She learns this. She accepts this. And then she goes back to school.
As far as I’m concerned. Mad Men could have ended on the shot of Betty—warped, strange, sad Betty, the show’s biggest casualty of the pre-feminist era—returning to her classes, gasping for breath as she climbs that impossibly high set of stairs. I don’t really care if Don Draper found inner peace or just an idea for a Coke ad. I don’t need to know what Pete Campbell did with his office cactus. It’s all there, in that shot: The man falls. The woman rises. That was the story, and this is how it ends.
The stairs don’t go anywhere for Betty, it turns out. She never gets to the top. She never gets what she wants—that better life, that realized, liberated person she ought to be. We never find out if Peggy gets the creative directorship; we never know if Joan gets a life where she can be valued as both a sexual person and as a competent professional, without one having to cancel the other out. Their stairs don’t go that far up, either. Sexism shifted in the ‘60s, but it didn’t shatter. If you’ll recall, it’s still around—and is still going strong, which is why many women watched Mad Men.
But they keep climbing. Betty, Joan, Peggy: We leave them climbing. Because that’s what you do. Because you are defined not by how far you get, but by the fact that you fought to get somewhere.
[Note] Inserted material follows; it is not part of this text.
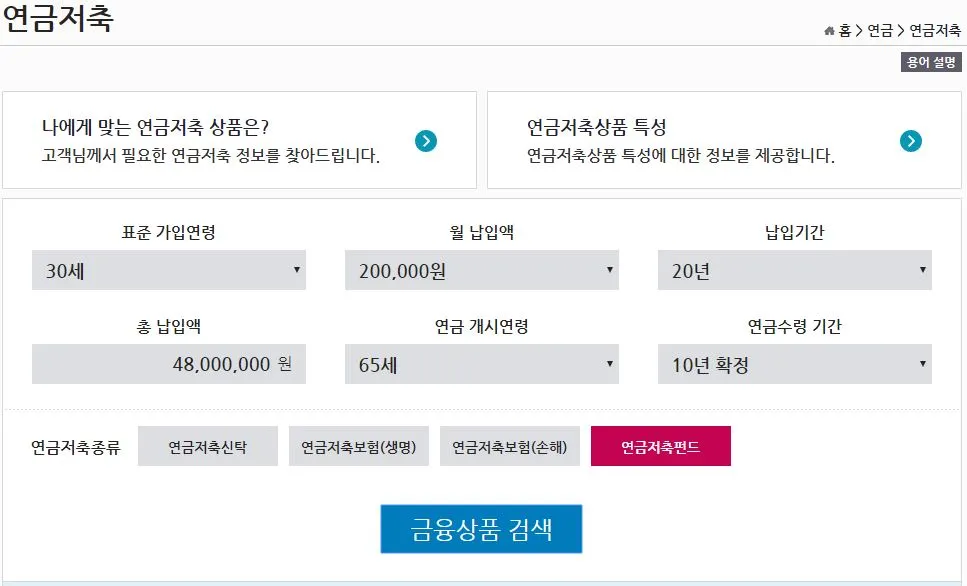This screenshot has height=586, width=967.
Task: Click the home icon in the breadcrumb
Action: click(833, 29)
And if even Betty Draper can learn that much, I think Joan and Peggy (and you and I) can figure it out.
These stories weren’t important because of where those women wound up. They didn’t change the culture or matter so deeply to so many people because we were guaranteed a good, kind ending or a reward for their struggles. They were important because of the struggles. They mattered because they showed us women in the act of rising.